Urban Design for Future

In 1950, less than a third of the global population lived in cities. Today more than half do. By 2050, two-thirds of humans are expected to reside in urban areas. To deal with growing population demands in urban areas, cities are increasingly required to develop innovative plans for the future.

Overcoming obstacles in creative ways

Future urban infrastructure designs will be required to be anticipatory and proactive from a sustainability viewpoint. Similar to an ecosystem, these will contain many small-scale, networked elements that provide numerous uses, rather than one single guiding purpose for their existence. For example, urban community garden plots not only provide food for urban dwellers, but act as stormwater management systems, allowing water and waste recycling at small scales with real-time sensors monitoring how much less will have to be processed downstream. One of the best known examples of this type of innovative monitoring is in Songdo, South Korea where everything from traffic flow to household waste is highly networked.

Future urban design will also need to anticipate short-term, local conditions, as well as long-term, global phenomena. Following Hurricane Sandy and Katrina, for example, ideas were centred on future sea level rise driven by climate change and the infrastructures necessary to provide protection to these cities from future flooding. Conventional infrastructure repairs typically use robust engineering approaches to respond to such flood risks, elevating floodwalls to predicted future sea levels and strengthening levees to protect against more frequent and intense storm surges. However, future urban design is likely to demand natural wetland and “green” environmental solutions. These can protect and adapt to environmental changes through time, letting ecological processes respond and adjust to each intervention rather than dealing with the problems from an entirely engineering perspective.

Another important element of future urban design is a move from single-function to multifunctional infrastructure. Current designs tend to manage one particular problem for an isolated part of a larger system – e.g. water, waste or transportation. However, the networked nature of future cities will allow infrastructures to serve many interests. For example, current practices in urban waste typically transfer water and solid waste away from human settlements. Future designs could instead see these waste flows as resource flows, and reconnect other essential city services together. This is already occurring in southern California, where wastewater has been converted into drinking water, which is potentially cleaner than snowmelt. Another example is recreation. Wetlands created to protect against hurricanes or flood risks benefits societies as well. Many innovative stormwater practices – like rain gardens or green roofs – also serve aesthetic purposes. Combining functions creates more connections in future cities (BBC, 2013).

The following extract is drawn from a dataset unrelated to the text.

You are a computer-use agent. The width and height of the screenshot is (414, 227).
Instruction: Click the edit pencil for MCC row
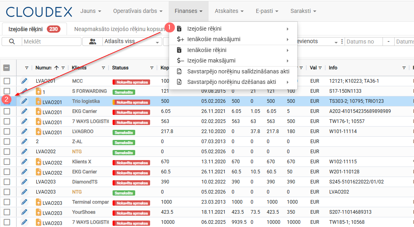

An increasing number of cities globally are keen to become cities of bicycles, as part of an overall strategy focusing on sustainable development and living, and the desire to become green cities. Cycle path networks can supplement public transport systems and also make a significant contribution to reducing CO2 emissions, in addition to provide knock-on benefits. For example, in Copenhagen cyclists are reducing the city's CO2 footprint by 90,000 tons annually. However, there are numerous benefits to focusing on bicycles other than for solely environmental reasons. First, cycle-friendly cities are often people-friendly cities, and city planning that considers pedestrians and cyclists provides significant benefits in terms of liveability, health and social relations in these cities. In Copenhagen, most cyclists prefer this means of transport because it allows them to get quickly to their destination, and this is one of the primary motivating factors as to why they use a bicycle instead of a car. Second, in addition to being an efficient means of transport in terms of time, a bicycle is also affordable. In contrast to cars, even poor segments of the population can generally afford one. Planning a bicycle-friendly city thus helps to create a more socially inclusive and fairer city where large groups of people are not prevented from moving around the city because of their financial circumstances. And third, a well-developed cycle path network can also enhance social inclusion across age groups. Even in very wealthy cities, large cohorts of people such as children, young people and the elderly are severely restricted in their mobility because the city is designed for cars – a means of transport that they cannot use. Cities that are designed for cars are also subject to urban sprawl and many obstacles which hamper movement on foot and by bicycle.